▶ Excerpted records:
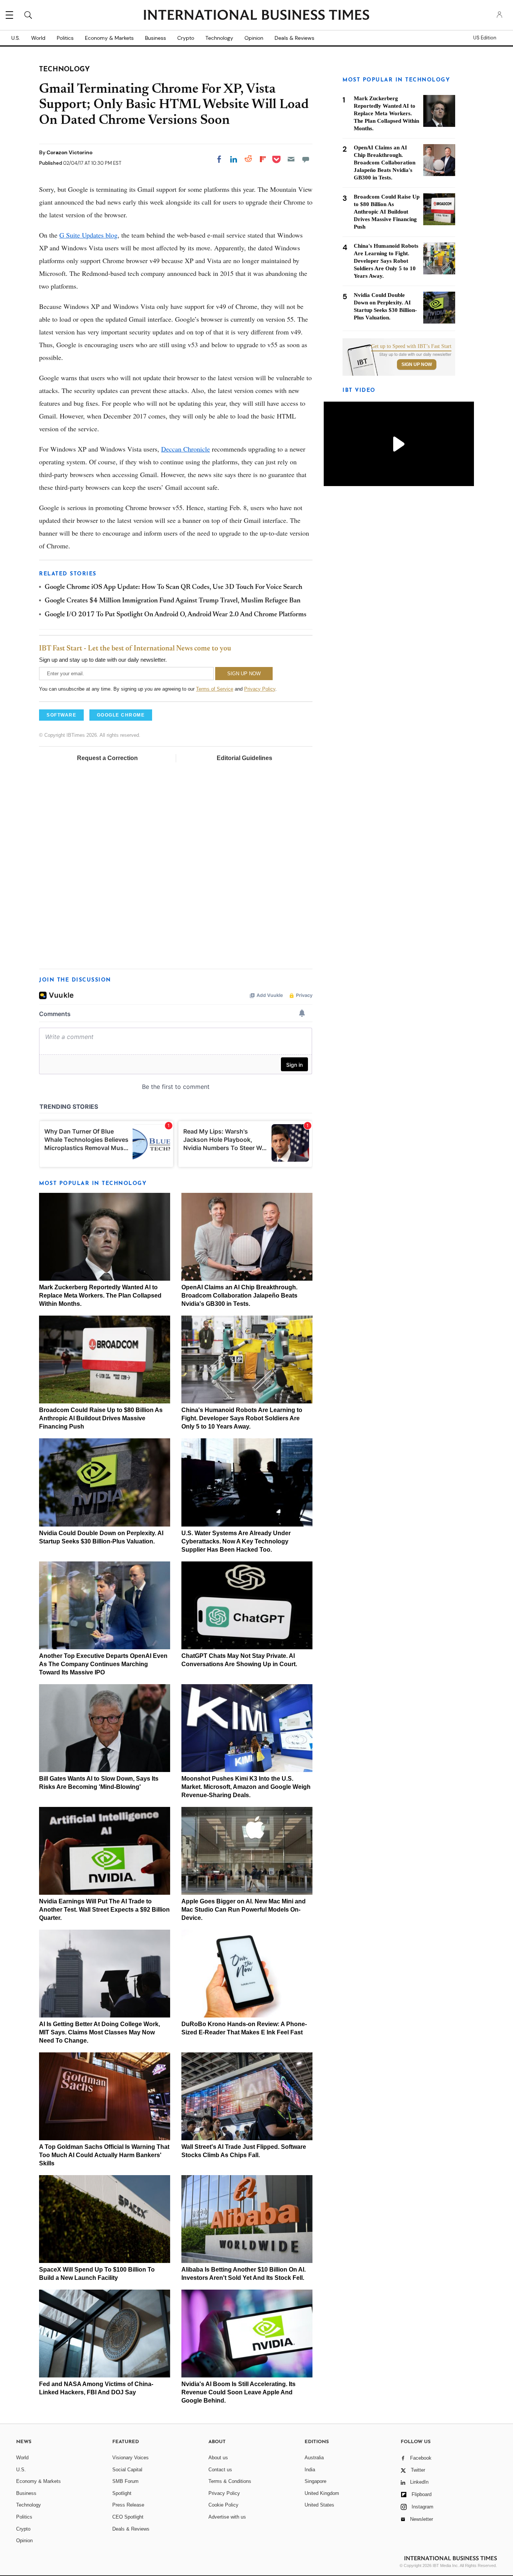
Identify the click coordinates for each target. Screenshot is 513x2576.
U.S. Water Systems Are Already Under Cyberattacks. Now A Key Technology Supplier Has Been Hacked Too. (236, 1541)
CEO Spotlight (127, 2517)
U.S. (15, 38)
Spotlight (121, 2493)
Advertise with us (227, 2517)
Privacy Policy (259, 689)
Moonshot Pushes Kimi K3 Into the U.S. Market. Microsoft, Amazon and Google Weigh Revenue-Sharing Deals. (246, 1786)
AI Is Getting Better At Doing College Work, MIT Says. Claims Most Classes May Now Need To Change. (99, 2032)
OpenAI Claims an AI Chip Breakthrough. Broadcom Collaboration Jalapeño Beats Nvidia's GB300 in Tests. (239, 1295)
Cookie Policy (223, 2505)
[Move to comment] (305, 159)
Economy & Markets (109, 38)
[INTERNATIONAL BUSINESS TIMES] (256, 15)
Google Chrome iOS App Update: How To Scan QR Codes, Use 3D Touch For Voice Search (173, 587)
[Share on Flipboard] (263, 159)
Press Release (128, 2505)
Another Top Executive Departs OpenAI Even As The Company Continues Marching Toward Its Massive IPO (103, 1664)
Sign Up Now (416, 364)
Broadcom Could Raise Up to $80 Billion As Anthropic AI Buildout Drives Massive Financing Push (101, 1418)
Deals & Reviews (294, 38)
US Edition (484, 38)
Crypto (185, 38)
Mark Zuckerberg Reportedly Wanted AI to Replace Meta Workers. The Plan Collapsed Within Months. (100, 1295)
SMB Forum (125, 2481)
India (310, 2469)
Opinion (253, 38)
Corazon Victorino (69, 152)
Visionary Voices (130, 2457)
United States (319, 2505)
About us (218, 2457)
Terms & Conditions (229, 2481)
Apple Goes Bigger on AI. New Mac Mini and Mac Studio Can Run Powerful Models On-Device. (243, 1909)
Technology (219, 38)
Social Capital (127, 2469)
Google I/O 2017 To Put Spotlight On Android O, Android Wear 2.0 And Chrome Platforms (175, 614)
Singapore (315, 2481)
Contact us (220, 2469)
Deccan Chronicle (185, 448)
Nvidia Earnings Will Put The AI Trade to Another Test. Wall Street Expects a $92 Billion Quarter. (104, 1909)
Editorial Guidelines (244, 758)
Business (155, 38)
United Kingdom (322, 2493)
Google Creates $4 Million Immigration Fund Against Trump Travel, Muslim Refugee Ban (172, 601)
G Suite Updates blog (88, 234)
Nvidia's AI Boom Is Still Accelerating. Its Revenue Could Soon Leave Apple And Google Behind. (238, 2392)
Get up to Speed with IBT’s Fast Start (411, 346)
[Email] (291, 159)
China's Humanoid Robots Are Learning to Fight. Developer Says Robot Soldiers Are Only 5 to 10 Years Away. (241, 1418)
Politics (65, 38)
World (38, 38)
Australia (314, 2457)
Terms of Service (214, 689)
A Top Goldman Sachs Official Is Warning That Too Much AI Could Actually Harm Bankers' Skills (104, 2155)
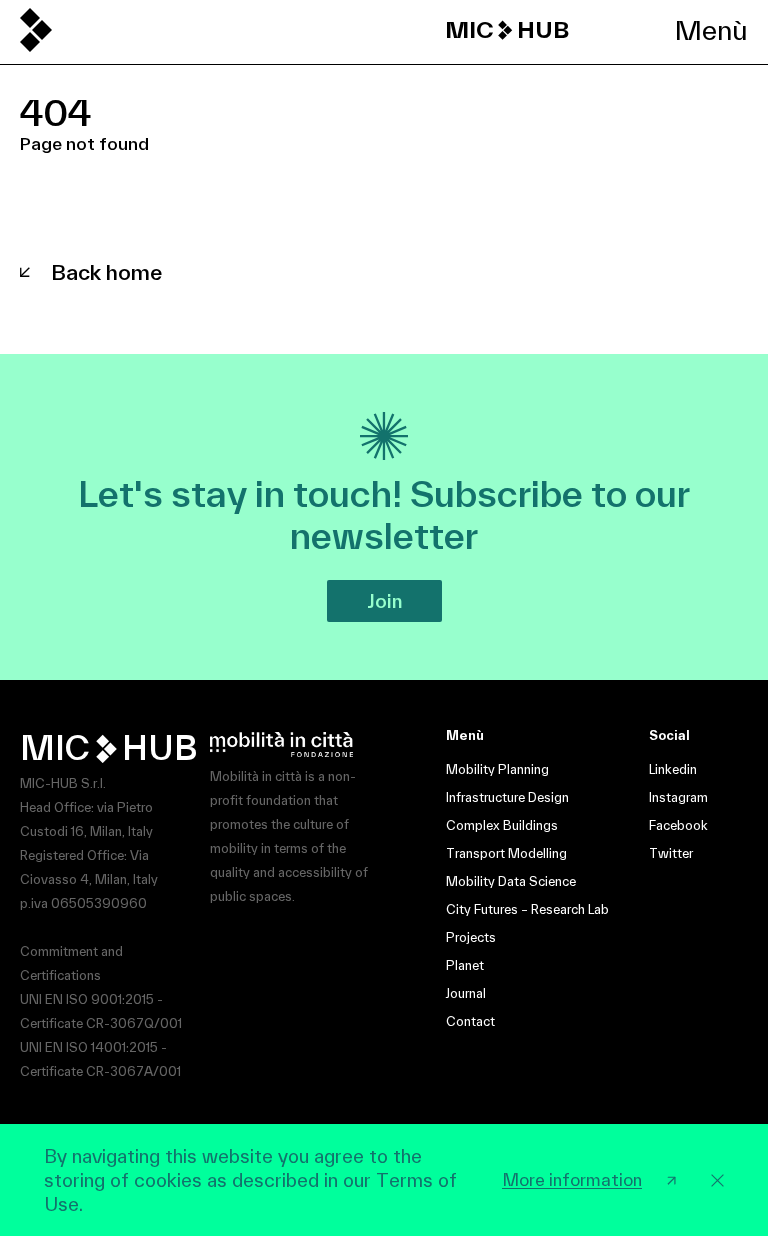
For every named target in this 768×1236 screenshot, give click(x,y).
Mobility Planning (497, 769)
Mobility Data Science (511, 881)
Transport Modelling (506, 853)
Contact (470, 1021)
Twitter (671, 853)
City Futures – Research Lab (527, 909)
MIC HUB (507, 30)
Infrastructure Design (507, 797)
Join (384, 601)
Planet (465, 965)
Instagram (678, 797)
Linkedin (673, 769)
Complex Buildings (502, 825)
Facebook (678, 825)
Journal (466, 993)
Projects (471, 937)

▶ About this exercise: Output exactly the lines from the one with "Transport Modelling (506, 853)" through the final line of the listing above.

▶ Answer for this exercise:
Transport Modelling (506, 853)
Contact (470, 1021)
Twitter (671, 853)
City Futures – Research Lab (527, 909)
MIC HUB (507, 30)
Infrastructure Design (507, 797)
Join (384, 601)
Planet (465, 965)
Instagram (678, 797)
Linkedin (673, 769)
Complex Buildings (502, 825)
Facebook (678, 825)
Journal (466, 993)
Projects (471, 937)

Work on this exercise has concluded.